Amelia Mellor, The Grandest Bookshop in the World, Affirm Press, March 2020, 304 pp., RRP $16.99 (pbk), ISBN 9781922419347
After reading The Grandest Bookshop in the World, I am deeply envious of anyone who ever got to set foot in the Coles Book Arcade in Melbourne. The books! The toys and lollies and mechanical curiosities! The Tea Room and the band and the monkeys! The books! Even without the actual magic that Amelia Mellior has written into this story, the Book Arcade sounds like the most magical place on earth, and I delighted in the descriptions of it.
The Arcade existed on Bourke St in Melbourne around the end of the 19th century, and for a time was, indeed, the largest bookshop in the world. Mellior has added a touch of magic, charm, chills, and adventure to the already extraordinary tale of the Arcade and the family of Edward Cole, who built and owned and lived in the bookshop.
The story begins when Pearl Cole encounters the mysterious and sinister Obscurosmith in the Arcade, and he offers her father a deal that could take away everything Edward Cole has worked so hard to create. When Pearl and her brother Vally find out what their father has done, they make the Obscurosmith a counter-offer – they have twenty-eight hours to play his game and win all seven challenges. If they win, the Arcade and their father is saved. If not, they stand to lose everything, and even their memories of their family and everything connected to the Arcade will be gone.
There are clues in bouquets of flowers, and seven challenges to match the seven colours of the Arcade’s rainbow, and seven different rooms in the Arcade. The challenges are cleverly constructed and tensely written, and they centre around puzzles like the ones in the Coles Funny Picture Books, which were written by Edward Cole himself, and which many adult readers will remember from their childhoods. I admit to feeling rather proud of myself for working out the first puzzle before Pearl and Vally did, and I got caught up in the race to solve each of the seven challenges as the dangers mounted.
Under the magic and whimsy, however, are deeper layers of menace as the Obscurosmith infiltrates their lives and the Arcade. Mellior keeps the pace moving along and ups the ante with some beautifully creepy moments. Deeper still is the grief and sadness left behind by the death of Pearl and Vally’s sister, Ruby, three years ago. This drives much of the story, and the impact of Ruby’s loss is explored in some detail. Particularly sensitive young readers might have a hard time with the dark, gothic outcome of Edward Cole’s grief and the nature of his deal with the Obscurosmith, and for those readers I would suggest that an adult take a look at The Grandest Bookshop first.

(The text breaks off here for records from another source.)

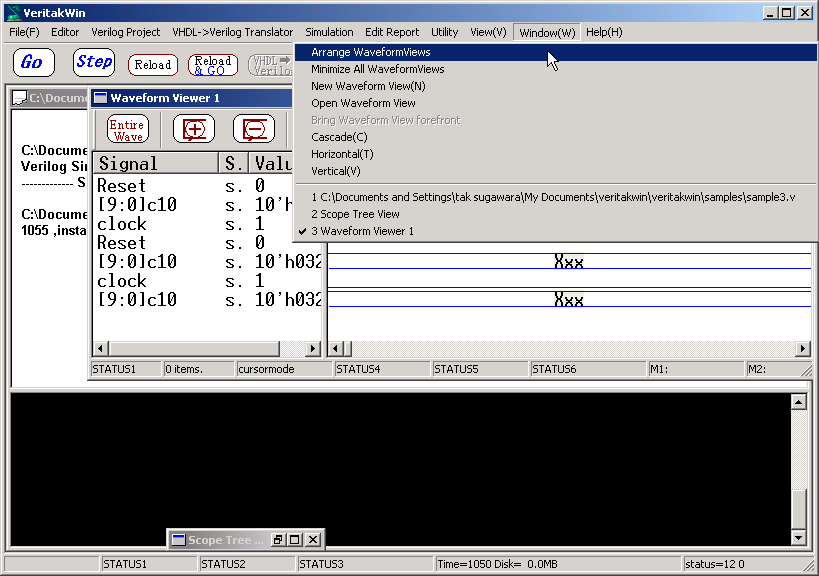Image resolution: width=819 pixels, height=576 pixels.
Task: Restore the minimized Scope Tree window
Action: click(x=279, y=540)
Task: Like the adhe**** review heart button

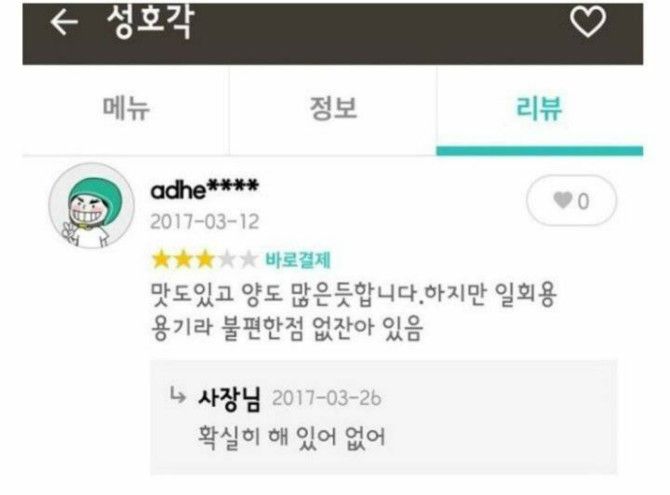Action: [x=571, y=200]
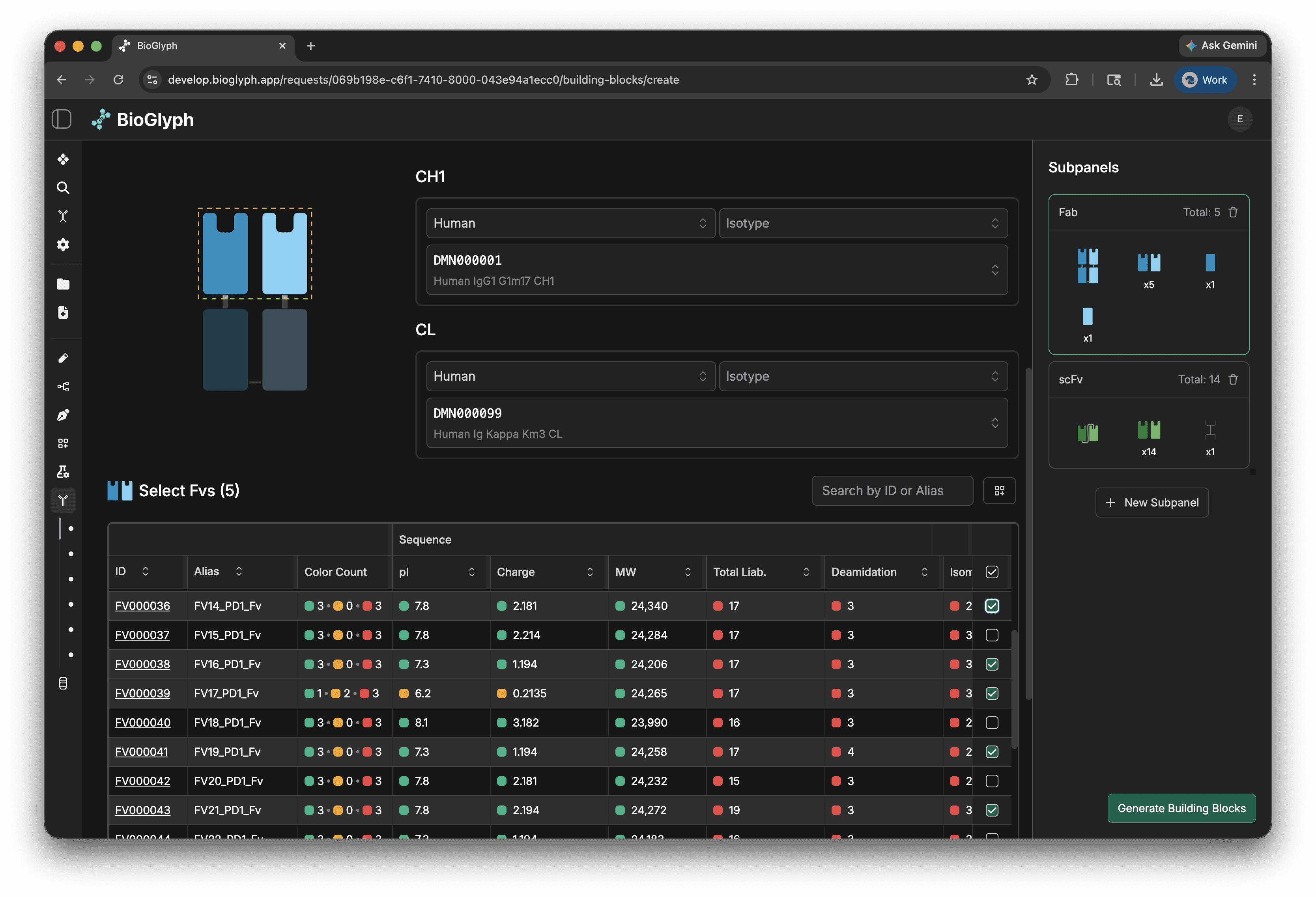
Task: Delete the scFv subpanel with trash icon
Action: (x=1233, y=379)
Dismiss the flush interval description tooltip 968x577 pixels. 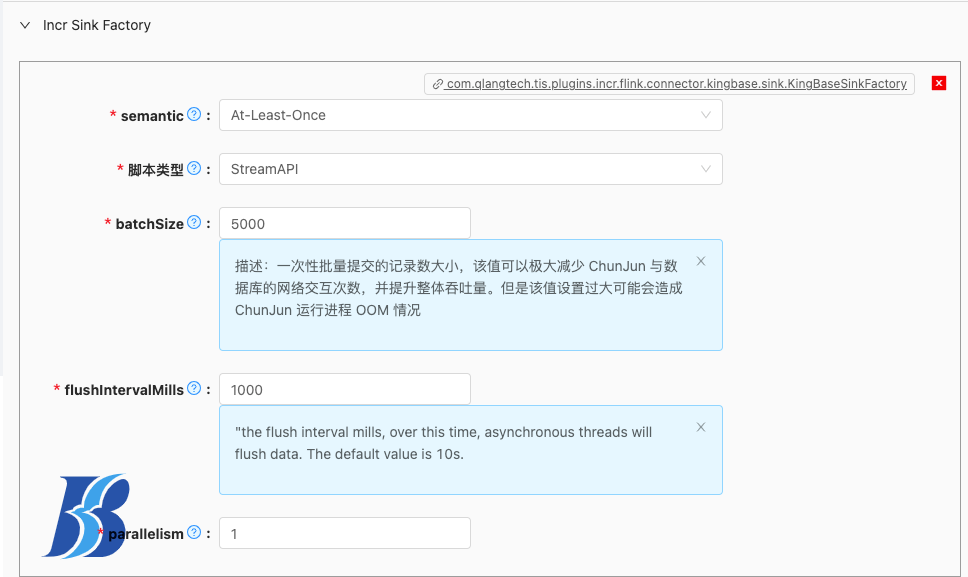pos(701,427)
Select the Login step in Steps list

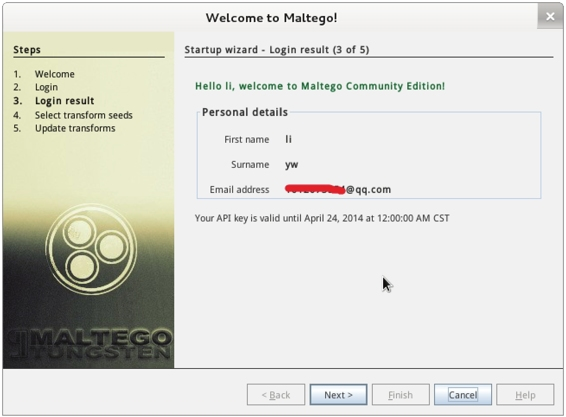[46, 87]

The thread of family runs through Pearl and Vally’s challenges, and the connection between the family as a whole is explored, but also the links between each of them as individuals. Mellior addresses the ways in which the actions and decisions of one family member impacts on them all, and I appreciated the way that Pearl comes to realise that it is not just the family who are threatened by the deal they have made with the Obscurosmith, but also the staff who owe their livelihood to the Arcade and the customers who draw a sense of wonder from the very existence of the bookshop. The stakes of the game with the Obscurosmith are increasingly high.
The Grandest Bookshop is going to be a brilliant story for young readers aged 11 and up who would enjoy puzzles and a gripping, charmed read that comes from the magical spaces of our very own Melbourne instead of mythical Diagon Alley or Nevermoor. Whether readers pick it up for the magic, the history or the challenge, The Grandest Bookshop has, like the Arcade itself, something for everyone.